Updated:2018-10-11 09:10:50

Fu Jianguo bands a satellite tracker on an oriental white stork at the Zhalong National Nature Reserve in Heilongjiang province before releasing the bird into the wild on Aug 31. [Photo/Xinhua]

  Driving his old car along a path, Fu Jianguo started his daily work patrolling the Zhalong National Nature Reserve, where red-crowned cranes were stalking the reeds.

  The Zhalong reserve in northeastern China's Heilongjiang province serves as habitat for over 190 species of rare birds, and its red-crowned cranes and oriental white storks are closely monitored by Fu, 56, who is head of a wildlife protection association in Lindian county, which encompasses part of the reserve.

  He calls the birds in the vast marshland his children.

  With populations below 3,000 nationwide, red-crowned cranes and oriental white storks are listed as endangered species and are under first-class national protection.

  "My home was like a zoo in my childhood," Fu said, recalling the abundant wetland and bird life in the county in the past. To Fu, protecting local wildlife is a family tradition, as his father also took care of cranes and other wildlife for zoos before retirement.

  "My favorite thing was squatting down and observing them," he said.

  Fu started his wildlife protection career in 1984, at age 22, when he became a guide for a wildlife research institute.

  Protecting wildlife is by no means easy in Heilongjiang, where long, bitterly cold winters present major challenges to Fu during his fieldwork.

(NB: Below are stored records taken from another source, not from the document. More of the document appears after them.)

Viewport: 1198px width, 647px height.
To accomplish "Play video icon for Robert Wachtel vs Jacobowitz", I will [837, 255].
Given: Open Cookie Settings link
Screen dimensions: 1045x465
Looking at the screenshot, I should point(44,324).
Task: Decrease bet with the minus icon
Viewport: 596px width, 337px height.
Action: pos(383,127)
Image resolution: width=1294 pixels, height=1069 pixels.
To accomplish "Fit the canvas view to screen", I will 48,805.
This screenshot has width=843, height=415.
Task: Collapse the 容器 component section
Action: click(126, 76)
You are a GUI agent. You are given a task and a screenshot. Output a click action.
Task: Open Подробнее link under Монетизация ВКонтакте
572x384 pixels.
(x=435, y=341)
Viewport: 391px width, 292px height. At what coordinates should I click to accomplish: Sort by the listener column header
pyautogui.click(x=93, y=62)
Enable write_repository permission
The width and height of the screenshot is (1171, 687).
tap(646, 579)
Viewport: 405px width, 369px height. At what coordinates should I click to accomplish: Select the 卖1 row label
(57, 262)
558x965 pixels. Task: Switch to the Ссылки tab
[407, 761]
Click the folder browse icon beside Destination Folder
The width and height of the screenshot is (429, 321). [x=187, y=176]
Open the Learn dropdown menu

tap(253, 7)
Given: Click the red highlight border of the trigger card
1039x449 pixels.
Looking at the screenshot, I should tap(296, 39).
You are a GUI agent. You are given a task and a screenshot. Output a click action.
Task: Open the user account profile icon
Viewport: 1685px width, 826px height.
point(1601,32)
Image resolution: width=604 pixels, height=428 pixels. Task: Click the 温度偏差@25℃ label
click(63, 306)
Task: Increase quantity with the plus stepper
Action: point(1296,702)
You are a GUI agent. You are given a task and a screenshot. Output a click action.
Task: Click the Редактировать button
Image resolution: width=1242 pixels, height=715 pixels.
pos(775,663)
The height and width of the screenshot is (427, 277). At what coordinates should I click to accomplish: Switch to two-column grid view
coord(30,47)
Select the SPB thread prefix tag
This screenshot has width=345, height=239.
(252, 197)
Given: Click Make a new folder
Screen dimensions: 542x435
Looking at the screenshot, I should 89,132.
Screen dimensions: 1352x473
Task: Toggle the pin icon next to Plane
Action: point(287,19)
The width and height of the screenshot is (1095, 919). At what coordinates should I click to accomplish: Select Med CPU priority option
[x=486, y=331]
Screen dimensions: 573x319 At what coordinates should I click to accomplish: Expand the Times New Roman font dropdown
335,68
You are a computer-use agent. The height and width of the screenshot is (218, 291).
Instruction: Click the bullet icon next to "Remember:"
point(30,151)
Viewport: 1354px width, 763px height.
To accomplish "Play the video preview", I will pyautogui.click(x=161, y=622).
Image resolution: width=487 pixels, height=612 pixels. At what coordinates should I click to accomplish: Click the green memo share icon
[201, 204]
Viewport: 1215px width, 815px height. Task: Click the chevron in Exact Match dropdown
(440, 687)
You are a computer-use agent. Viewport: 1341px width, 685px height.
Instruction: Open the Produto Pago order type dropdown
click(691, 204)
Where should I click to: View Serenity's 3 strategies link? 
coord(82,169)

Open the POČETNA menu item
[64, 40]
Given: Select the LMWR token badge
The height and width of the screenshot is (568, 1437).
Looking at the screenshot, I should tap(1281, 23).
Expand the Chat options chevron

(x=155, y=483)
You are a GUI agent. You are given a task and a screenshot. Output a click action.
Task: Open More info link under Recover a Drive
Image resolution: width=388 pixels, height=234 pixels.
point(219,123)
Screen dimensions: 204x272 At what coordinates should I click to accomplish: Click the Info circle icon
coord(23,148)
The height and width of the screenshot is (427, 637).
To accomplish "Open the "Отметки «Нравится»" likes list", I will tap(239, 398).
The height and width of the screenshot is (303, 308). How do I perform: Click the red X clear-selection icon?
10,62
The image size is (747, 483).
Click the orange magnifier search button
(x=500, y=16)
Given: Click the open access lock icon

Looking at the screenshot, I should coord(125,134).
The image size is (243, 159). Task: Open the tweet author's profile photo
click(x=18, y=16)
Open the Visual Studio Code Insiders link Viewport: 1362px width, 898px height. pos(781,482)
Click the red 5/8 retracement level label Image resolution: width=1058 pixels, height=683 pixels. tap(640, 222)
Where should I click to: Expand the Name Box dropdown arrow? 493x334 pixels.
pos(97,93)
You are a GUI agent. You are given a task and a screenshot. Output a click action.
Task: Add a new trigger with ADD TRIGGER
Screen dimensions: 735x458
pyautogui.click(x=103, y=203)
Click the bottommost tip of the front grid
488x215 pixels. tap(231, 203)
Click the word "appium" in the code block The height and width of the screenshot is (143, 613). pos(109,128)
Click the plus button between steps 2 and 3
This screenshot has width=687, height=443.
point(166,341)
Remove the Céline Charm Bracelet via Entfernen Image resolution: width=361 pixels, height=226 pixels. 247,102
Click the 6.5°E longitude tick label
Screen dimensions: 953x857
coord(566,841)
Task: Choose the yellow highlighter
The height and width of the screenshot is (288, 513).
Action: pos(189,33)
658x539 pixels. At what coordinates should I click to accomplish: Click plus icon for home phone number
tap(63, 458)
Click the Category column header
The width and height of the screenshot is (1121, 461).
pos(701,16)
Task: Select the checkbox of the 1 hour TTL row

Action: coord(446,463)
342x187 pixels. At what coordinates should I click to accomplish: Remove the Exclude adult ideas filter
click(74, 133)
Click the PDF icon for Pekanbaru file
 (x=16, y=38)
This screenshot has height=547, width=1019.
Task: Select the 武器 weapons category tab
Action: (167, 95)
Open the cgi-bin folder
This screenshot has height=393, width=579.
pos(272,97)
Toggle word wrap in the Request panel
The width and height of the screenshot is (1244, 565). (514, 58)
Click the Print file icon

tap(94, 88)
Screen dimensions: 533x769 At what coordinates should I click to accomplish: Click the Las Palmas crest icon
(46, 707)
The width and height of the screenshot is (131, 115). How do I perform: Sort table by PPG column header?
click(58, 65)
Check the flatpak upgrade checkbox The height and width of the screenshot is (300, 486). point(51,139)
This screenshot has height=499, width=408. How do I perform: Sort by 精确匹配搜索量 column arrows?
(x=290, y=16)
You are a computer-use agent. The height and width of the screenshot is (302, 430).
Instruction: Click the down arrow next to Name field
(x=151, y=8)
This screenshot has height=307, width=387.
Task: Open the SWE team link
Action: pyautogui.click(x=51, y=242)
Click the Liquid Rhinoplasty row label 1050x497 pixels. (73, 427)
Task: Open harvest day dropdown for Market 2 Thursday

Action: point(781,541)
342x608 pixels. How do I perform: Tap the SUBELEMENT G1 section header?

  Sometimes it means risking his own life. On a freezing winter day in 2014, Fu plowed his way through the frozen wetlands and found bird traps hidden in the snow. While rushing to remove them, he fell into an icy pit, and his clothes were frozen in just a minute.

  When conducting fieldwork a few days later, he fell from the roof of his car and injured himself. He was in shock and was rushed to an emergency room, where it took him over an hour to come around.

  While the cold weather is challenging and dangerous, cracking down on poachers poses even more of a threat.

  "A hunter put his gun to my head, ordering me to stop intervening," Fu said, recalling the most dangerous moment in his career about 23 years ago, when Fu and some police officers confiscated guns from poachers in the reserve after being informed by locals of illegal hunting.

  "I wasn't scared, because I believe evil never prevails over good," he said. Thanks to their quick response, no birds were harmed by the poachers.

  Facing so many difficult and dangerous situations, Fu once thought of giving up. However, those thoughts disappeared when he saw his beloved red-crowned cranes, oriental white storks and others birds living happily in their natural habitat.

  China has made notable progress in ecological protection in recent years, and NGOs with increasing numbers of volunteers are playing an important role.

  Fu and over 60 volunteers on his team have saved and set free hundreds of birds under State protection in the past 34 years. Now, his team receives up to 15 phone calls a day for help from wildlife protectors across the country.